Data records:
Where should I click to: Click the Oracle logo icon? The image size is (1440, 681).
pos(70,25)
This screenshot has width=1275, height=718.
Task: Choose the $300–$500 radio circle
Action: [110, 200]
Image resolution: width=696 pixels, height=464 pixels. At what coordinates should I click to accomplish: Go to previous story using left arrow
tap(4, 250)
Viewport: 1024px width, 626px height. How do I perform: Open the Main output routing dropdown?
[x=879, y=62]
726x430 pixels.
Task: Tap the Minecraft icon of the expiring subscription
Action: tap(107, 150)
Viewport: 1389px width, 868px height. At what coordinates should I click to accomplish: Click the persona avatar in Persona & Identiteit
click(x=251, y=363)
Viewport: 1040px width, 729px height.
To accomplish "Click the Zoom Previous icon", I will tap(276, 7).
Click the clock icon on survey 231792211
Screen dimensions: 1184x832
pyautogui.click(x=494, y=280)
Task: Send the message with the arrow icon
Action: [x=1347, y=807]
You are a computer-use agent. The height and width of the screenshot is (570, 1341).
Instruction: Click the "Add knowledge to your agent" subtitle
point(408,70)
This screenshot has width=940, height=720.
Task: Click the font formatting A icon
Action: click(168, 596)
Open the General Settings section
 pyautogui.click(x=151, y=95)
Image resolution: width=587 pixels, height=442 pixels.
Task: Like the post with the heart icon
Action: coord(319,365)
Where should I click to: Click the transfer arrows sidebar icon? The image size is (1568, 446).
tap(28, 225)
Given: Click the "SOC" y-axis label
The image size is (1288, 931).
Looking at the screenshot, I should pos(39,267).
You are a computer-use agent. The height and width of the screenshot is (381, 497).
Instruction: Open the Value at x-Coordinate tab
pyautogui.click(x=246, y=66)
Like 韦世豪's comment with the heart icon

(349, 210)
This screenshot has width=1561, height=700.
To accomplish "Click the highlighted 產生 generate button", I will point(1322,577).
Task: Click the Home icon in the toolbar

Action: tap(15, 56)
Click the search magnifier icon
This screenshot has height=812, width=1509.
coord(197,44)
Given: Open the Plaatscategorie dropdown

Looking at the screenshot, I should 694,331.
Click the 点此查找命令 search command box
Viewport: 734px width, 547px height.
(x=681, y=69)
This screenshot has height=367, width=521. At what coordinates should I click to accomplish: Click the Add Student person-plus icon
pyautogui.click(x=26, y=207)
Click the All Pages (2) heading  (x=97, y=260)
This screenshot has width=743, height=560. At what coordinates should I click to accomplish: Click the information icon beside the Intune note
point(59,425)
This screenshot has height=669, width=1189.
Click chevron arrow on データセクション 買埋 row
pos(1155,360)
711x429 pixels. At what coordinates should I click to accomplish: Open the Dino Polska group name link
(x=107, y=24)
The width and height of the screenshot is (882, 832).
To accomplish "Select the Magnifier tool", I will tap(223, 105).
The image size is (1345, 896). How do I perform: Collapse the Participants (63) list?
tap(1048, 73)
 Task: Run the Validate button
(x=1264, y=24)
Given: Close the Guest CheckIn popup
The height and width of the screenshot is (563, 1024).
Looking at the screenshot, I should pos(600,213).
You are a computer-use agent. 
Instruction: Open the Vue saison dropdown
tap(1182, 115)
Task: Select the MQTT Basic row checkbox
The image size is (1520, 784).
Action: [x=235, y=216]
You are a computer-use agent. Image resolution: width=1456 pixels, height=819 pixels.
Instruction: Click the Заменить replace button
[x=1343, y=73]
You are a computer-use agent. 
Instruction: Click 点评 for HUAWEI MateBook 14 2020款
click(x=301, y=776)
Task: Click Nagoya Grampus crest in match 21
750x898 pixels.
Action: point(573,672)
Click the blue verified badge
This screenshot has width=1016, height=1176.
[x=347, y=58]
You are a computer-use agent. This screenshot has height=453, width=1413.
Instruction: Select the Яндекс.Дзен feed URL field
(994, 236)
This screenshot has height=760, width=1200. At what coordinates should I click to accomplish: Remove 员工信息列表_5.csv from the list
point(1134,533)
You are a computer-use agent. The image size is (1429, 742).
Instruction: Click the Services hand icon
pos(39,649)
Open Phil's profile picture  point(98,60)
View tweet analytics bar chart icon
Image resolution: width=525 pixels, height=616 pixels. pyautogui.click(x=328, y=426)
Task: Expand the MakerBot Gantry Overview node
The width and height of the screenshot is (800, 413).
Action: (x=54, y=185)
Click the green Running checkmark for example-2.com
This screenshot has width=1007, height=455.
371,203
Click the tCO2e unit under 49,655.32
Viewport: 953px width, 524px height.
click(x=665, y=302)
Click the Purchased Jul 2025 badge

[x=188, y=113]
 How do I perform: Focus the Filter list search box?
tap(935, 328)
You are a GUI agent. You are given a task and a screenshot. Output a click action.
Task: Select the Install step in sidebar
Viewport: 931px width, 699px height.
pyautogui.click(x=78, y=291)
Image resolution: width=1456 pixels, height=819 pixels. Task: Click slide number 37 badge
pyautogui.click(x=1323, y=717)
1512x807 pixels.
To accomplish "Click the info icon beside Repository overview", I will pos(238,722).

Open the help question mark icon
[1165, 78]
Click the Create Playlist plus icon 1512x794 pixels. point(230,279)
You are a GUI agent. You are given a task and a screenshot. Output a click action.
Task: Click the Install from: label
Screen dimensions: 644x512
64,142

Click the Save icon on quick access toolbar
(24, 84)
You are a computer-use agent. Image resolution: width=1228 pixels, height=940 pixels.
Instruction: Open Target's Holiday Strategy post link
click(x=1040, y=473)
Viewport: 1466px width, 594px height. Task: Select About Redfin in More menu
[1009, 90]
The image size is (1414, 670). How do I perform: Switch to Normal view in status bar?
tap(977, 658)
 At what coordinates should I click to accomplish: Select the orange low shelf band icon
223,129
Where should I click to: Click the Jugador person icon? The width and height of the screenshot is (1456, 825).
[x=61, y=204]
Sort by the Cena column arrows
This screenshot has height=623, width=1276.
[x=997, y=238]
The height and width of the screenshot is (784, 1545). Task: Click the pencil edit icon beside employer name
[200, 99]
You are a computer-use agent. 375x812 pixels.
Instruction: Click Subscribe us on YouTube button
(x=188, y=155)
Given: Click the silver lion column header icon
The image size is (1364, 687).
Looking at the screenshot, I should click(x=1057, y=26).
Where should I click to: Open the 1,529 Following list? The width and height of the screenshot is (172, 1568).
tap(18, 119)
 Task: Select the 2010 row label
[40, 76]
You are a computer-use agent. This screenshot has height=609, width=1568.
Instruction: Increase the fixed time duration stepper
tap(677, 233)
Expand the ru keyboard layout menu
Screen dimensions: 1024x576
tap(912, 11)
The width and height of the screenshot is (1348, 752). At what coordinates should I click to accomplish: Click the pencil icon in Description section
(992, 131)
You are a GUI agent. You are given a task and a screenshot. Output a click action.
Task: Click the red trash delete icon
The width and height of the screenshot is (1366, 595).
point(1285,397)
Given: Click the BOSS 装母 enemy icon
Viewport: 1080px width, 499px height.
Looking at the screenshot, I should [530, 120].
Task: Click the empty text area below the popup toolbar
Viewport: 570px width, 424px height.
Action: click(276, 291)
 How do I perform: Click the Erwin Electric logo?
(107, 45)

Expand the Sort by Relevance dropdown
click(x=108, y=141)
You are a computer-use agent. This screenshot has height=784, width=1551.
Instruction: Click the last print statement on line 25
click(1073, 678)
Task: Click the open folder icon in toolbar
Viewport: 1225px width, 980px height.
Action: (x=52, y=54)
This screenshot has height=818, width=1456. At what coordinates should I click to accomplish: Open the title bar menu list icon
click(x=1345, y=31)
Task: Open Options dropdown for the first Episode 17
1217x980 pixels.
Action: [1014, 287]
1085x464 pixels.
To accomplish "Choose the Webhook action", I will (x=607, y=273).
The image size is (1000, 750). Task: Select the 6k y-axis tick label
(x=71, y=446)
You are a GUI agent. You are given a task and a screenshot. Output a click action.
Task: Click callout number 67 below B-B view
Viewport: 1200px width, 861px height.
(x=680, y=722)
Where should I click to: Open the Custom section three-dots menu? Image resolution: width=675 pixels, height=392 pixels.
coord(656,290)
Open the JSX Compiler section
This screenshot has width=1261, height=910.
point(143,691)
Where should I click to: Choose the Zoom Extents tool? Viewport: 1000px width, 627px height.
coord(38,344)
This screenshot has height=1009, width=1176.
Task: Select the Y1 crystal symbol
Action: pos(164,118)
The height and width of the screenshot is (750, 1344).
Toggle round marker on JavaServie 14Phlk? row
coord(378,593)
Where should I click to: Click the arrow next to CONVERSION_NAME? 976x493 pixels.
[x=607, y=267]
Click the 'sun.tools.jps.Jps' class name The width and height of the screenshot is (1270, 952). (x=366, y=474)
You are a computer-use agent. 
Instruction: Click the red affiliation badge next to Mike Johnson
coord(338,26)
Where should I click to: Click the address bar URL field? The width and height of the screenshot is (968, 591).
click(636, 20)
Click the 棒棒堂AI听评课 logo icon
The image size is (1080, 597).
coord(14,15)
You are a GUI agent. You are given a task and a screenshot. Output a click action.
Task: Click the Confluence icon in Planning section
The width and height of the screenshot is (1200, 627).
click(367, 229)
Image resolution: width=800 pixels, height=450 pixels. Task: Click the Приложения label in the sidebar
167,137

*Goal:*
Rewrite the lines from the line with "This screenshot has width=743, height=560." to the line with "Looking at the screenshot, I should pos(600,213)." as a Markdown table with the columns Row and Line. Give each line its own numbered row, and leave out any blank lines.

*Exercise output:*
| Row | Line |
|---|---|
| 1 | This screenshot has width=743, height=560. At what coordinates should I click to accomplish: Click the information icon beside the Intune note |
| 2 | point(59,425) |
| 3 | This screenshot has height=669, width=1189. |
| 4 | Click chevron arrow on データセクション 買埋 row |
| 5 | pos(1155,360) |
| 6 | 711x429 pixels. At what coordinates should I click to accomplish: Open the Dino Polska group name link |
| 7 | (x=107, y=24) |
| 8 | The width and height of the screenshot is (882, 832). |
| 9 | To accomplish "Select the Magnifier tool", I will tap(223, 105). |
| 10 | The image size is (1345, 896). How do I perform: Collapse the Participants (63) list? |
| 11 | tap(1048, 73) |
| 12 |  Task: Run the Validate button |
| 13 | (x=1264, y=24) |
| 14 | Given: Close the Guest CheckIn popup |
| 15 | The height and width of the screenshot is (563, 1024). |
| 16 | Looking at the screenshot, I should pos(600,213). |